O sprawie pisze "Rzeczpospolita", która przeanalizowała dane ZUS-u dotyczące weryfikacji zwolnień lekarskich. Wynika z nich, że w trzecim kwartale 2022 r. urząd skontrolował 109,1 tys. osób na L4. To co prawda więcej niż przed rokiem w analogicznym okresie, ale mniej niż np. w drugim kwartale obecnego roku czy w trzecim kwartale 2019 r.

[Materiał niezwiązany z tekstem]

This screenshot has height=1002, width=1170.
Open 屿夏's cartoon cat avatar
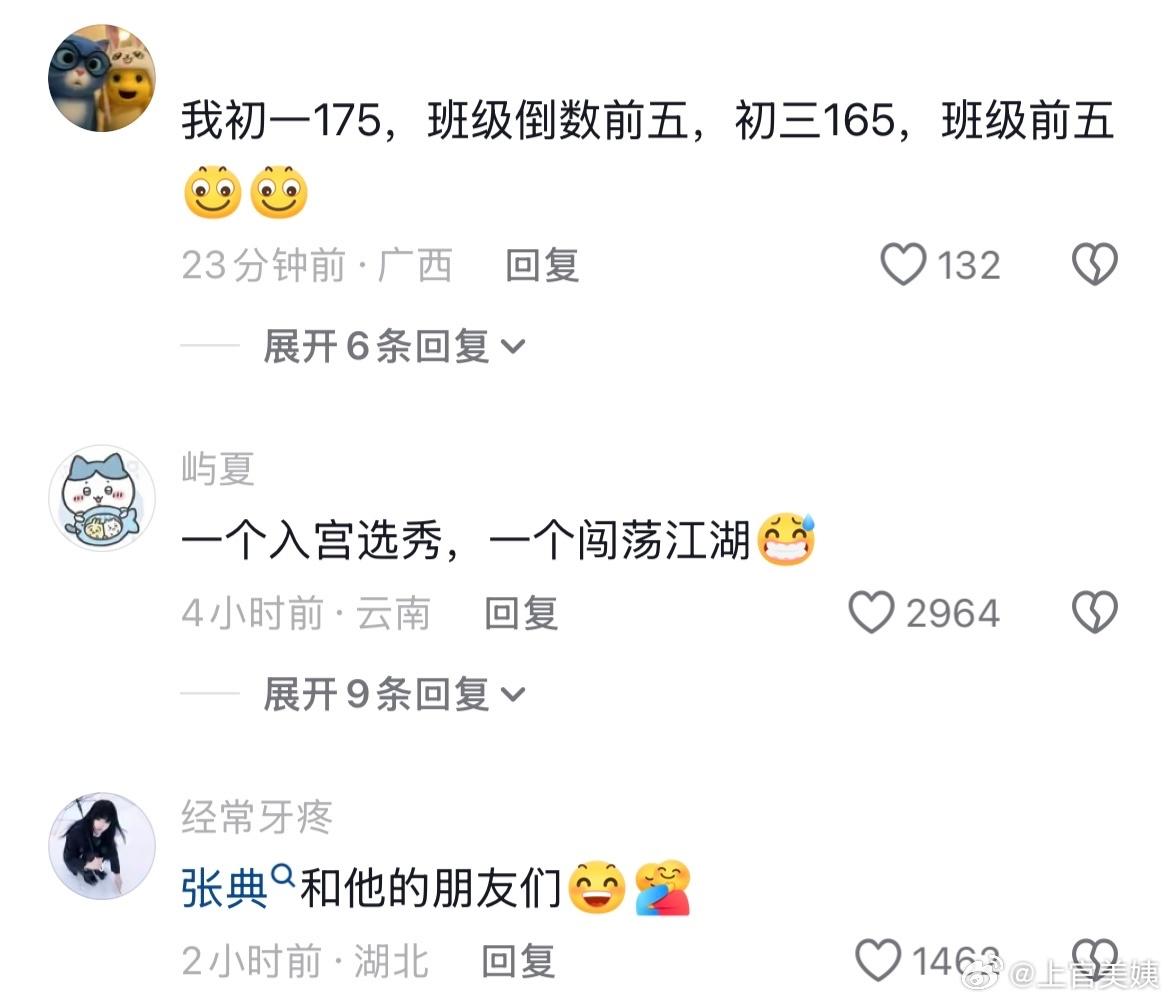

Kontroli jest mniej, ale są efektywniejsze
W okresie lipiec-wrzesień 2021 r. ZUS dokonał 88,3 tys. kontroli. Pamiętajmy jednak, że wtedy praca urzędu była częściowo ograniczona ze względu na pandemię koronawirusa, dlatego też miarodajniejsze powinno być porównywanie danych do poprzedniego kwartału lub też do okresu sprzed pojawienia się SARS-CoV-2 w Polsce.
A zatem w drugim kwartale 2022 r. kontroli było 109,3 tys., natomiast w trzecim kwartale 2019 r. – czyli przed pandemią – aż 144,6 tys. kontroli. "Rz" podkreśla, że dane te wskazują, że mimo że kontroli jest mniej, to są one skuteczniejsze. Dlaczego? Ponieważ ZUS-owi udało się wydać więcej decyzji wstrzymujących wypłatę zasiłków chorobowych. W trzecim kwartale prawo to straciło 6 tys. osób, a w drugim – 5,6 tys.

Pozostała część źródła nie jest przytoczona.